> **DESCRIPTION OF THE TASK**
Repeat the lines of the data exactly, from the first one through the one that contains "Given: Open the Utilities sidebar section".

> **EXERCISE DATA**
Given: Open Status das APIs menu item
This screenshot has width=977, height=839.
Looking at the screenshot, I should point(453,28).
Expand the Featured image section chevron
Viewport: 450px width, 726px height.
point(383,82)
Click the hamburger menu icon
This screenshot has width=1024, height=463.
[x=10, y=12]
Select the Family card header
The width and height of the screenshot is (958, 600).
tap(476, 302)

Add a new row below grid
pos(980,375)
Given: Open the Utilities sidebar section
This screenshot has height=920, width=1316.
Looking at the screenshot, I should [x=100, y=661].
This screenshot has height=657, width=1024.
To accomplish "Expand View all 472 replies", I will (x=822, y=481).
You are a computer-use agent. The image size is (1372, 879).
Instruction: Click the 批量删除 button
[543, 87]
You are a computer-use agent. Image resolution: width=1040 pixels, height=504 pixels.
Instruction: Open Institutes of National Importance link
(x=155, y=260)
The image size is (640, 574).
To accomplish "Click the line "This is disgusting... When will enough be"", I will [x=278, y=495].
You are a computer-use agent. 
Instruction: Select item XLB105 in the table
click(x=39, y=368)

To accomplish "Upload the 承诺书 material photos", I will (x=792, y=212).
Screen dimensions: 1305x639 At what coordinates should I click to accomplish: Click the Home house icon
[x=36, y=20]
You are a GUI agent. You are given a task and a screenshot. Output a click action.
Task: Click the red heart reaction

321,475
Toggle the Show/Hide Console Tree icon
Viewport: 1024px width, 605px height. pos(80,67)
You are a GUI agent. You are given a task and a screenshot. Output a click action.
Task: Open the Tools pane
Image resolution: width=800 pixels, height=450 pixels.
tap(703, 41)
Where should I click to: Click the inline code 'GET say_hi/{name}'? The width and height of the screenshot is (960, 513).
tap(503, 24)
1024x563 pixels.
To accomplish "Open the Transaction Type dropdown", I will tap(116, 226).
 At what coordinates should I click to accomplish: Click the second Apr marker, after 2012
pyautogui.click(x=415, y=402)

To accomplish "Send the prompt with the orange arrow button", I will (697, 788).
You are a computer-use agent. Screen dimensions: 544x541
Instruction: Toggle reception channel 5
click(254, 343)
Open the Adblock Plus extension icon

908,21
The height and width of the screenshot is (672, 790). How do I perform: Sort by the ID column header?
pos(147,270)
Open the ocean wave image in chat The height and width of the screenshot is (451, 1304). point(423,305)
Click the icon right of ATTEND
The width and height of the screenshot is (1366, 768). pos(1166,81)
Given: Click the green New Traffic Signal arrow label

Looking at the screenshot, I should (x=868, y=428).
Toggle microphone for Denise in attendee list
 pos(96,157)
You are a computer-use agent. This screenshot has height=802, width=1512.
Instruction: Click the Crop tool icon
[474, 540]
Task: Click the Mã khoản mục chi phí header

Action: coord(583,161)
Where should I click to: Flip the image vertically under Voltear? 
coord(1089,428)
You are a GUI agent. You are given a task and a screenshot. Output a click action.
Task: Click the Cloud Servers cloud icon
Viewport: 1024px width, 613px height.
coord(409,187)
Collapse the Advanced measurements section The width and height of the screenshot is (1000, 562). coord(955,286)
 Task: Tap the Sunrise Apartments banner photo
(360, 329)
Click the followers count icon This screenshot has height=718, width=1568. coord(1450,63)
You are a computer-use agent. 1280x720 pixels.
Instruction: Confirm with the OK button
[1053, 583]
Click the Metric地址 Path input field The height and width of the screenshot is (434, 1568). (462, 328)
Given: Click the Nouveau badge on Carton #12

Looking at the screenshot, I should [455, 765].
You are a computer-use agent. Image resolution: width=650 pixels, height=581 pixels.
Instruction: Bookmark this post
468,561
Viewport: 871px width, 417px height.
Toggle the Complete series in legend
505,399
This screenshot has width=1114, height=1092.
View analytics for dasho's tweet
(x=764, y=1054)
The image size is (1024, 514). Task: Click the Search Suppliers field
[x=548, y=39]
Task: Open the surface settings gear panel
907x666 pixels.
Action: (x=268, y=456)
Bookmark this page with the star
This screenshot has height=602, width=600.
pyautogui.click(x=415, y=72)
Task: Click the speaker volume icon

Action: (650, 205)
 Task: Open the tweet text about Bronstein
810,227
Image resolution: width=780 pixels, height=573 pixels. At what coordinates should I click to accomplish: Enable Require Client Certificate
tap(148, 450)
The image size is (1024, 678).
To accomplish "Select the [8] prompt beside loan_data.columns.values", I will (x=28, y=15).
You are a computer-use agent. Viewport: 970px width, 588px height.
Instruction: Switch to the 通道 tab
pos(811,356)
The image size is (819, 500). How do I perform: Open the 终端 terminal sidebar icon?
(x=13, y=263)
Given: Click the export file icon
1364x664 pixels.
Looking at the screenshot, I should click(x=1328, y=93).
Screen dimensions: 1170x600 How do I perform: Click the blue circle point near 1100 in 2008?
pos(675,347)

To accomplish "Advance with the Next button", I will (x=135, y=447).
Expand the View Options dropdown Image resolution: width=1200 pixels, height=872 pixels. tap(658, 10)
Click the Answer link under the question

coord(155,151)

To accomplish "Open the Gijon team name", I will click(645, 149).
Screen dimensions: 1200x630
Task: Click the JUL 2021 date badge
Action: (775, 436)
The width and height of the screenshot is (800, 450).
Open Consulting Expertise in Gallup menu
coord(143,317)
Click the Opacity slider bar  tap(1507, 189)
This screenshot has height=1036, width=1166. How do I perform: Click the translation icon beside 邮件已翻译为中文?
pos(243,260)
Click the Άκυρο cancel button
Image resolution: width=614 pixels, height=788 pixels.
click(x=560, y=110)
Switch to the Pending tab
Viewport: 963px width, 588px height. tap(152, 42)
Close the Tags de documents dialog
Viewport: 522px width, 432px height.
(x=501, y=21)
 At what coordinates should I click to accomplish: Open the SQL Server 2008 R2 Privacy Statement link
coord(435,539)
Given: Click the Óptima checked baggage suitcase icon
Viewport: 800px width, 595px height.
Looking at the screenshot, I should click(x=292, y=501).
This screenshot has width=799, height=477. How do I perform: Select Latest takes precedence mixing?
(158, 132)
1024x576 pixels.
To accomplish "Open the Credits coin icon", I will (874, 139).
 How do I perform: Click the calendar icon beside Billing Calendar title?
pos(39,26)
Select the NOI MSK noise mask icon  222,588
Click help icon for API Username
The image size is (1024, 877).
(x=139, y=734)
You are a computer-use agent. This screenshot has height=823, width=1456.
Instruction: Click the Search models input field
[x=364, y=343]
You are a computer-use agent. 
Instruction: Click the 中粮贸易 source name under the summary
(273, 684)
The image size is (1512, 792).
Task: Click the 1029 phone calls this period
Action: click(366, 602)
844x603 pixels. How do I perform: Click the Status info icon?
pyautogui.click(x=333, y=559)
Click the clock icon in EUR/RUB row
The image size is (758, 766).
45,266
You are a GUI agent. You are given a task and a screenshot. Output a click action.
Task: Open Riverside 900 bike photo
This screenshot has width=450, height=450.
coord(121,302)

> **EXERCISE RESULT**
Given: Open Status das APIs menu item
This screenshot has width=977, height=839.
Looking at the screenshot, I should point(453,28).
Expand the Featured image section chevron
Viewport: 450px width, 726px height.
point(383,82)
Click the hamburger menu icon
This screenshot has width=1024, height=463.
[x=10, y=12]
Select the Family card header
The width and height of the screenshot is (958, 600).
tap(476, 302)

Add a new row below grid
pos(980,375)
Given: Open the Utilities sidebar section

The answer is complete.